## WHAT YOU NEED TO DO
Look through the material below. Return exactly the lines from the one with "Given: Open terminal panel more actions menu" through the one with "This screenshot has width=1092, height=1114.", both included.

## EXCERPTED RECORDS
^^^^

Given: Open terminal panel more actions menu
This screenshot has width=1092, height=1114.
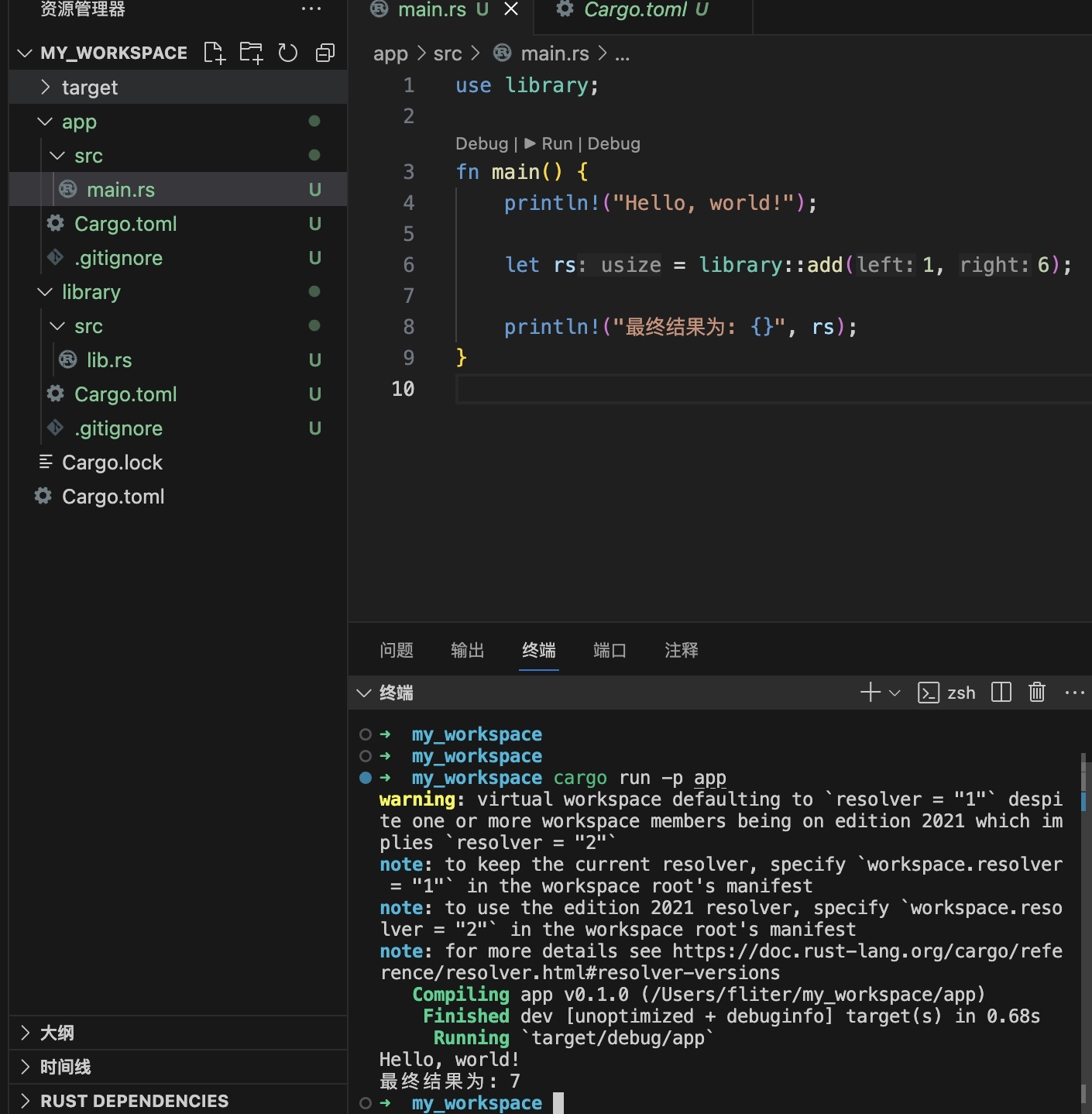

^^^^

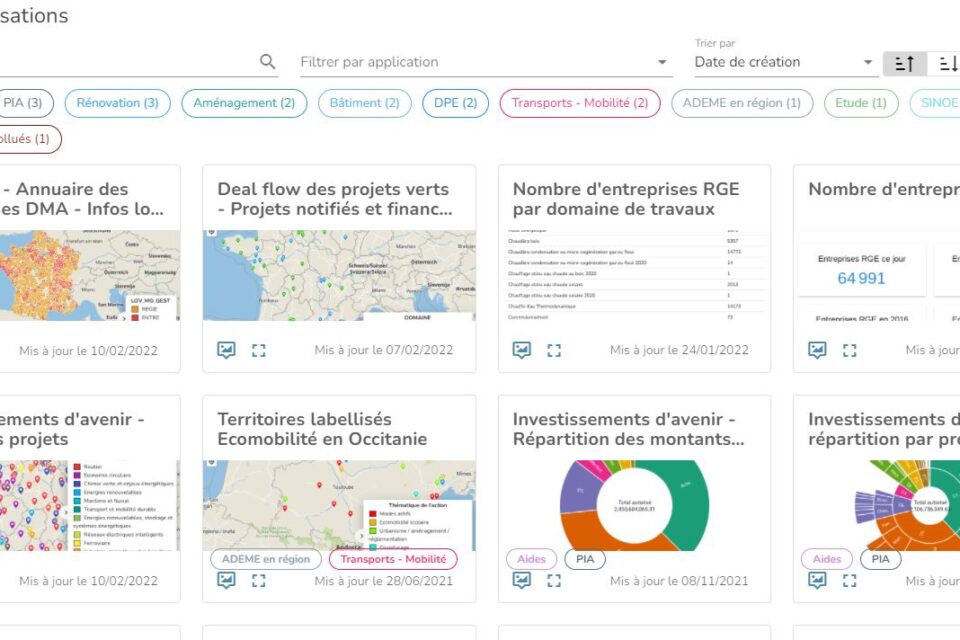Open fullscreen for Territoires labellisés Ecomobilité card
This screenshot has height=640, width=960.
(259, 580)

^^^^

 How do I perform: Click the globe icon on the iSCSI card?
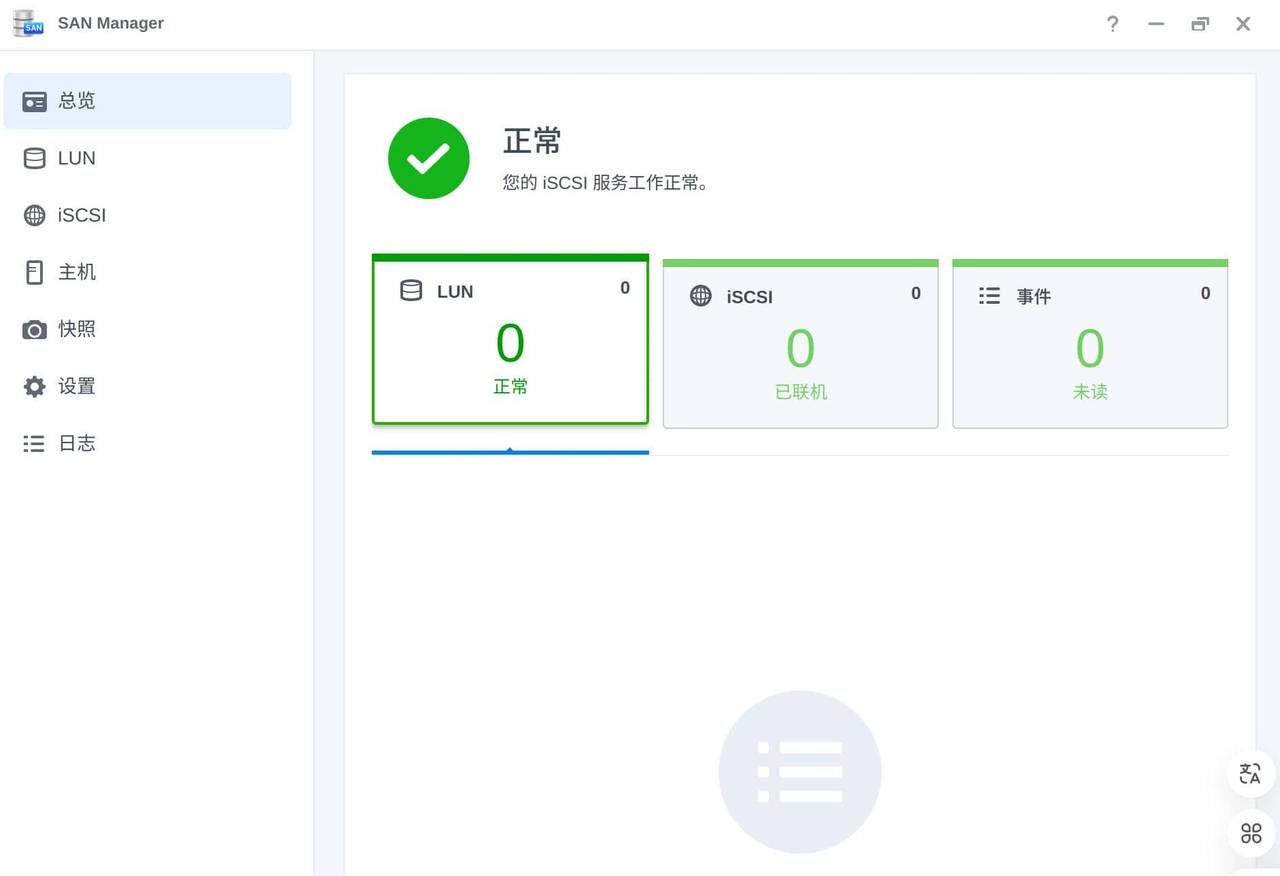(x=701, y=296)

^^^^

## EXERCISE RESPONSE
Given: Open terminal panel more actions menu
This screenshot has width=1092, height=1114.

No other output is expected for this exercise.